When Does Asynchronous Content Make Your Event Better?
A meetings expert says that while asynchronous events differ from live, real-time gatherings, on-demand content offers advantages that benefit learners. But planners need to know when the format works best.
Asynchronous meetings content has become such a dominant trend that it comes up in areas as diverse as hybrid events, virtual expo halls, and membership churn. And that’s not surprising, because giving members more control over when they access event content is all about serving them better.
Asynchronous content is “very learner-centric. It’s for me to consume when I can consume it and how I want to consume it,” says Derrick Johnson, director of event strategy and development and chief diversity officer at Talley Management Group. “In the synchronous world, it takes place in real time with people there, so it’s not customized for the individual participant. When it comes to synchronous or asynchronous learning, you’re able to customize the experience for the individual user.”
This individualized approach has parallels in other areas of life, particularly in bingeable entertainment such as Netflix. “I think we’re slowly taking the lessons from our personal world and applying them to the professional one,” Johnson says.
Asynchronous content has big advantages but it doesn’t work everywhere, so association professionals need to take time to figure out where it makes sense.
Asynchronous Advantages
Since asynchronous content gives people the ability to learn at their own pace, it’s particularly well suited to certification programs, Johnson says. Educational content can be produced in multiple formats—including blogs, research reports, and video—to allow more freedom in how individual learners approach a topic.
Johnson notes that content that was initially produced in a synchronous format can be repackaged and repurposed for asynchronous events. But the tradeoff is a loss of immediacy and connection with an audience engaging with content together. Finding ways to tie the content to a broader conversation—say, in a private community or on social media—can mimic the synchronous experience.
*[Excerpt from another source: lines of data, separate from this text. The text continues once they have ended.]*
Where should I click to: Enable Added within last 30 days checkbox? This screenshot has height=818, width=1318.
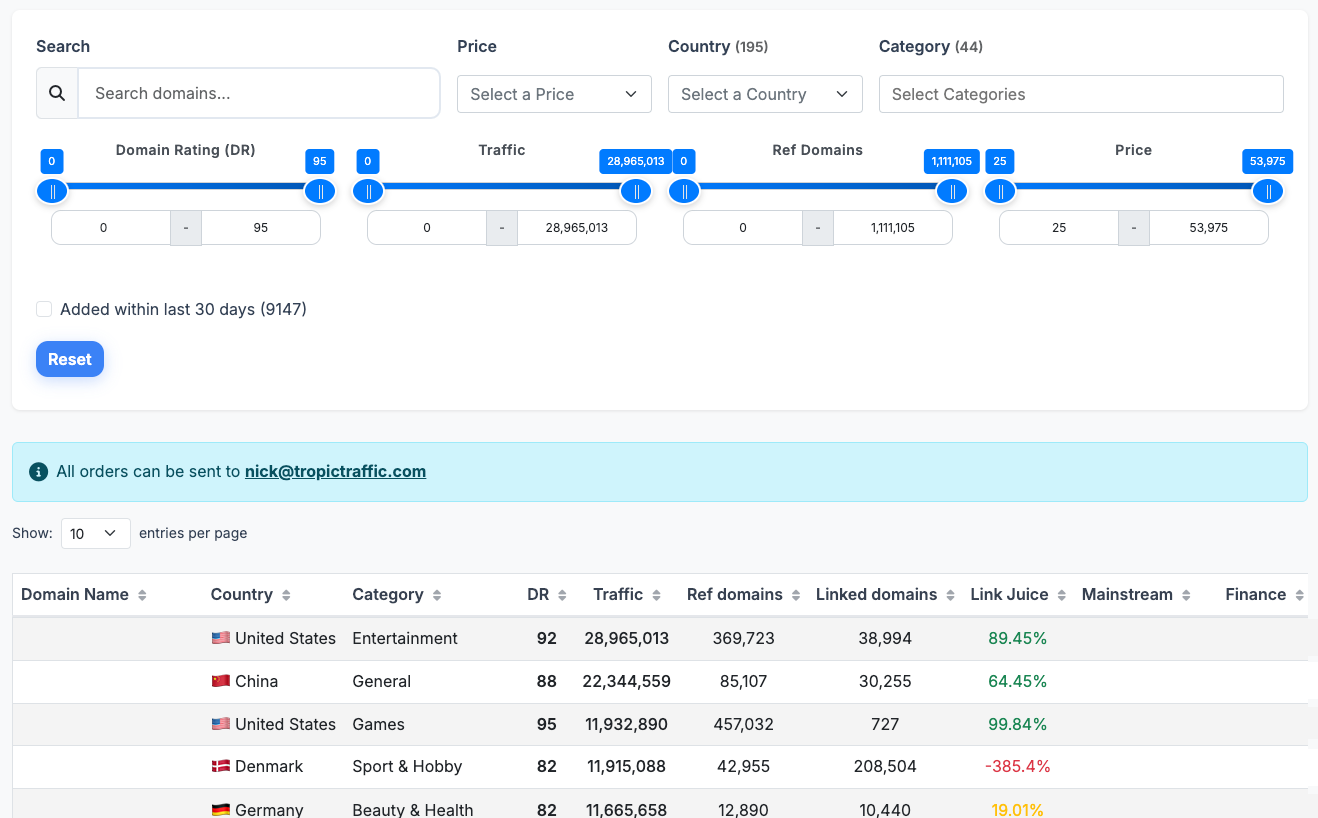[44, 309]
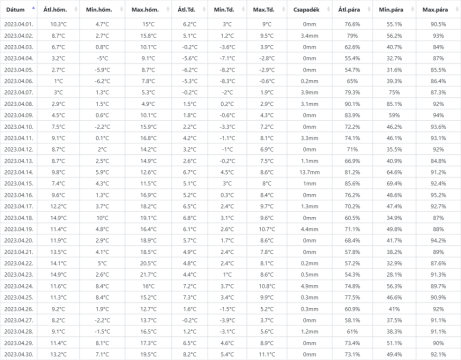The width and height of the screenshot is (461, 360).
Task: Click the Átl.Td. column header
Action: click(186, 10)
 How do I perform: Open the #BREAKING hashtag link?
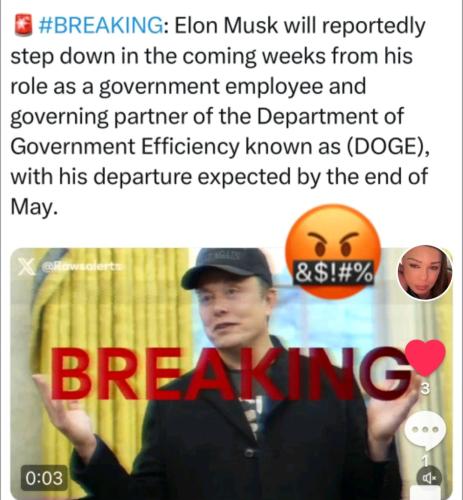(x=102, y=25)
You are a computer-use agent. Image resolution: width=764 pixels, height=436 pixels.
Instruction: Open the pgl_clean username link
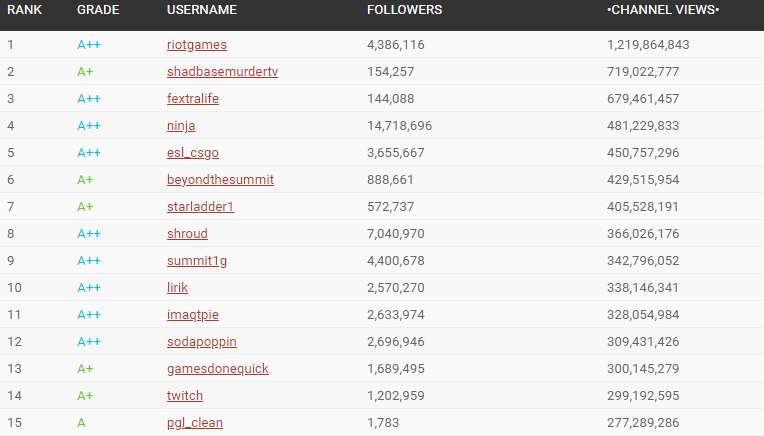(194, 423)
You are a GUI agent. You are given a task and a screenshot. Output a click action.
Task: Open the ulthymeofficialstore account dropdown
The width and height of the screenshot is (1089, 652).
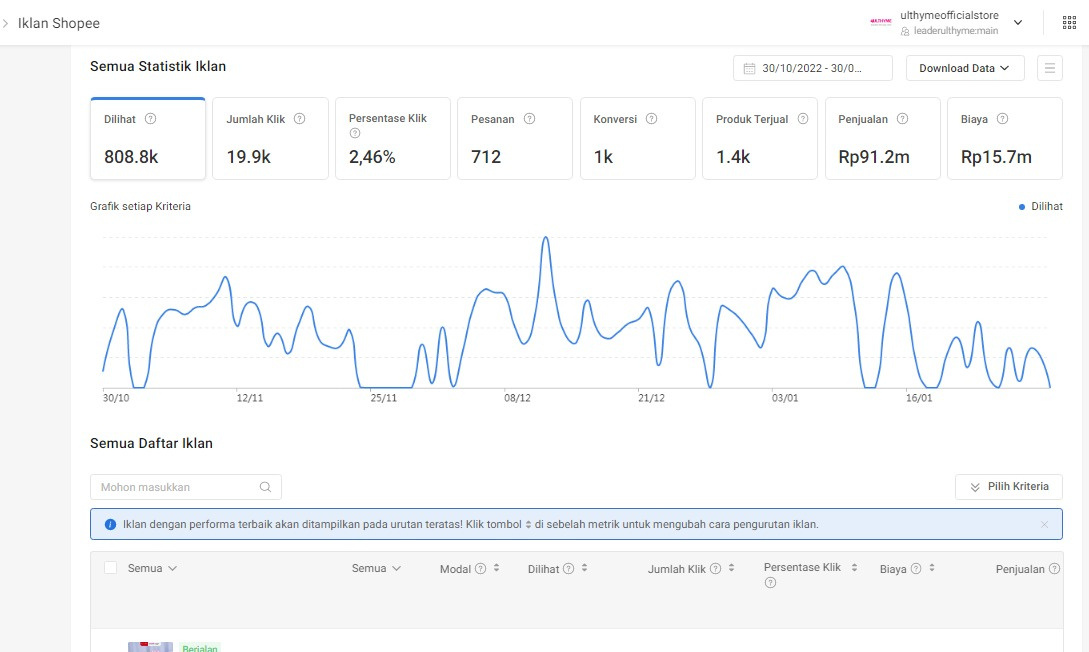[1018, 23]
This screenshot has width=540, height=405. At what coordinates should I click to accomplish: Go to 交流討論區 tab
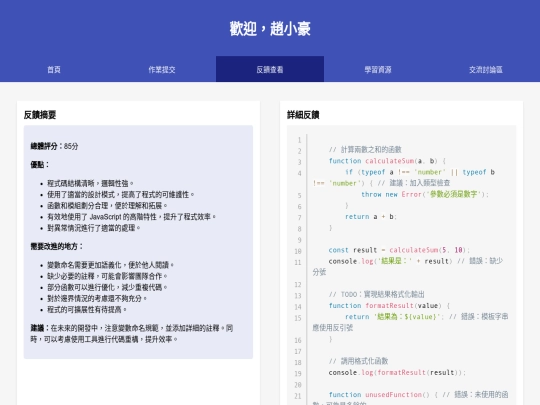tap(486, 70)
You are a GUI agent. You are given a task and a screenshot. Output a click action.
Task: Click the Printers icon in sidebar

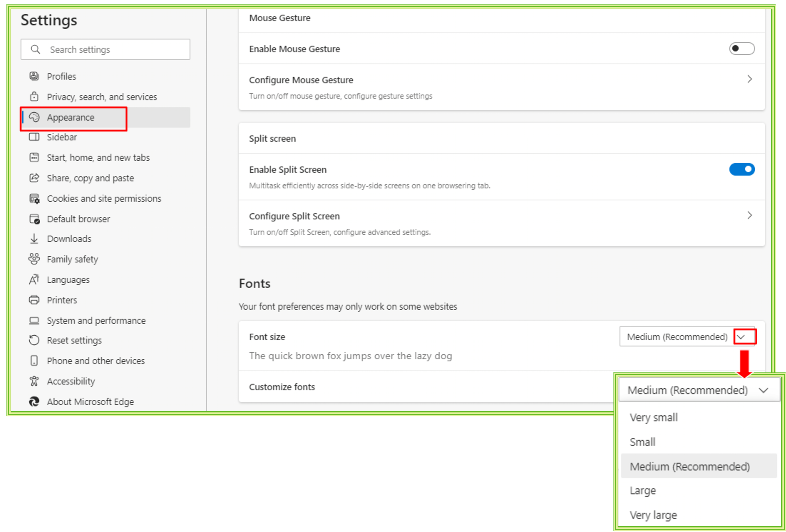pos(35,300)
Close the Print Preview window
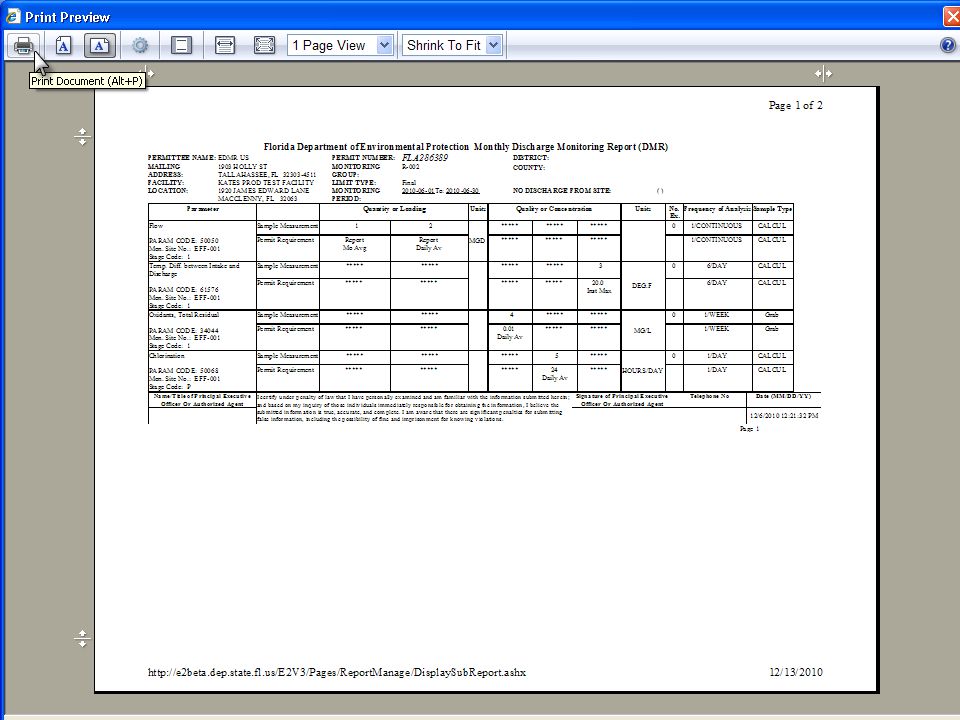The width and height of the screenshot is (960, 720). (949, 16)
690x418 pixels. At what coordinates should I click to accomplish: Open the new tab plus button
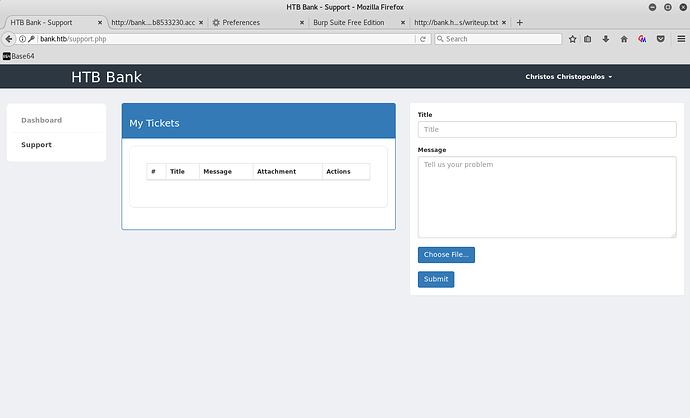point(519,22)
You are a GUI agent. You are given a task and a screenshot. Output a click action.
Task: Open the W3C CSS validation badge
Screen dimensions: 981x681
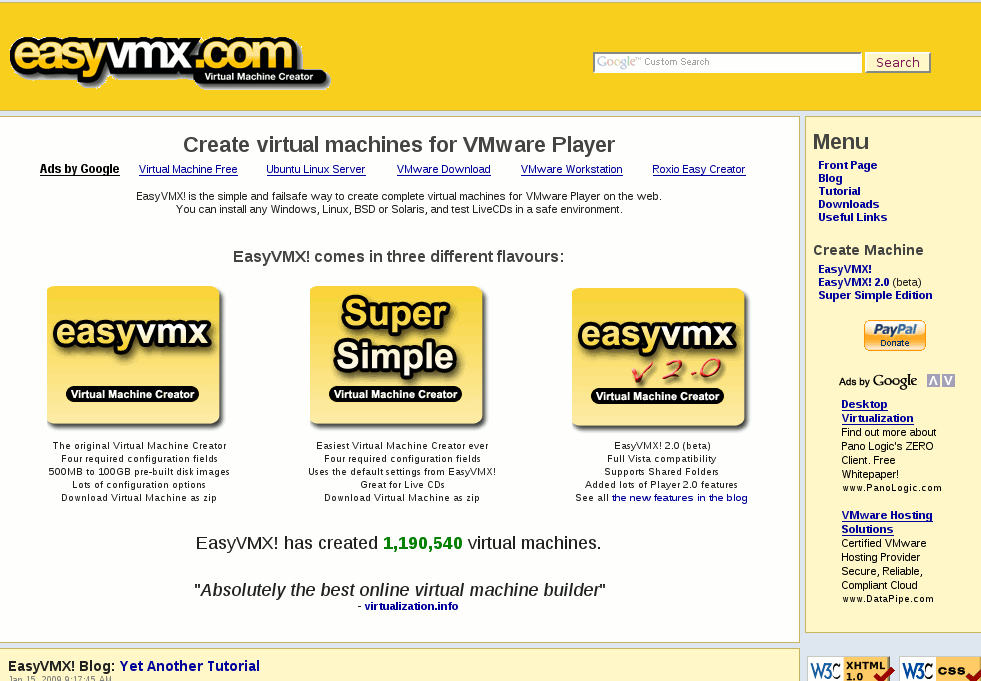point(940,669)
“I’m seeing the same thing that my peers did see [at another time], but instantly, there are questions that pop up that are connected to the content that are making me think in new and different ways that I’m reacting to in the moment,” he says of this approach. “It almost takes the content and brings it to life in a different way than it would if I was just passively sitting there. I almost become an active participant in the learning.”
Asynchronous Drawbacks
As the pandemic wanes, meeting organizers and attendees are eager to bring back in-person meetings and the direct human interaction they provide. When real-time connections or collaboration are needed, asynchronous content will come up short, Johnson says.
“Whenever we need people to be together—and whenever I think of togetherness, I think of any group work where I need to enhance the scale of this concept, of this idea—that’s where asynchronous learning is probably not the best,” he says. “That’s where you need synchronous learning—you need people together in one space, at one time, to work collaboratively together.”
Johnson predicts that many associations will find a happy medium between the two approaches.
“For me, in this event space, the best model is a collaboration between synchronous and asynchronous learning, where you have the opportunities for the learners to, at their own pace, at their own leisure, engage with the prerecorded content that exists in the space,” he says. “But you’re providing opportunities of adapting this synchronous learning together so that people can connect at a later point and build upon the learning and on the concepts that they’ve gathered during that independent time.”